The study found that the number of living children is an important factor associated with contraceptive use. The contraceptive use increases with increasing the number of living children. This finding was found in similar studies by [14, 21, 26-29]. This is not surprising because a woman who has many children tends to limit births. It is known from literature that a small family allows for investment in each child, for instance by paying for their education and health care.

CONCLUSION

The main objective of this study was to identify the socio-economic and demographic factors associated with contraceptive use among married women or women living with their partners of reproductive age in Rwanda. The findings from this study revealed that education level of the woman, wealth index of the household, province of residence, age at first cohabitation, her current age, her working status, the number of living children, preference of number of children by husband or partner compared to that of the wife or partner, religious affiliation, exposure to information on family planning (such as hearing about family planning on the radio, reading newspaper or magazines, visiting health centre, visited by family planning worker, told about family planning at the health centre) were determinants of contraceptive use among married women or women living with partner of reproductive age.
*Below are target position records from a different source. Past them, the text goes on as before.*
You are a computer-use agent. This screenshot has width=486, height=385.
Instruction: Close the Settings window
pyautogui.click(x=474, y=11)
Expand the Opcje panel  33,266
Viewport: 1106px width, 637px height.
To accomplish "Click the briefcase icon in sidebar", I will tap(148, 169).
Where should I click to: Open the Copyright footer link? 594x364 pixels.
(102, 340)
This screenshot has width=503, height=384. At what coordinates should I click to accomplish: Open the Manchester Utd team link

It was highlighted that women who listen to the radio, visited the health centre or were visited by the family planning workers and told about family planning, aged between 25-34, working at the period of survey, with higher education level had higher odds of using contraception. The study also considered various two- way interaction effects and only the interaction effect between religious affiliation and woman’s education level was significant. The findings from this study suggested that religious affiliation should also play an important role to explain and inform their adherents on the importance of using a contraceptive method; the findings also suggested improvement about exposure to the information of contraceptive use in health centres, the use of trained health workers in communities and in mass media especially radio, to empower women for access to quality contraceptive use services especially family planning, encourage spousal communication on contraceptive use and to continue improving women’s access to education. Further research is needed to identify the reasons for disparities of contraceptive use among provinces and why the prevalence of contraceptive use among women of childbearing age is higher in Northern province and this may help to address why the prevalence is low in Western province and to highlight the predictors that can increase the use of contraceptives among young women.

LIMITATIONS

The analysis in this study was mainly based on cross-sectional study and this may not draw the causal relationship or effect between contraceptive use and independent variables; only an association can be drawn from this study. A longitudinal study is suggested for future work to identify relevant trends and patterns over time.

AVAILABILITY OF THE DATA

RDHS data are freely available to registered users with permission at http:// dhsprogram.com.data /Rwanda_ Standard-DHS2015.cfm.

FUNDING

The authors received no funding for this study.

ETHICS APPROVAL AND CONSENT TO PARTICIPATE

This study does not involve any experiment or interaction with human or animal subjects. The study uses secondary data from 2014/2015 RDHS. The 2014/15 RDHS was reviewed and approved by Rwanda National Ethics Committee, National Institute of Statistics of Rwanda and International Review Board of ICF International. We were granted permission by ICF international, Inc. to use these de-identified data.

HUMAN AND ANIMAL RIGHTS

No animals/ humans were used for the studies that are bases of this research.

CONSENT FOR PUBLICATION

Not applicable.

CONFLICT OF INTEREST

The authors declare no potential conflicts of interest with respect to the research, authorship, and/ or publication of this article.

ACKNOWLEDGEMENTS

The authors acknowledge National Institute of Statistics of Rwanda (NISR) [Rwanda], Ministry of Health (MOH) [Rwanda], and ICF International for the data.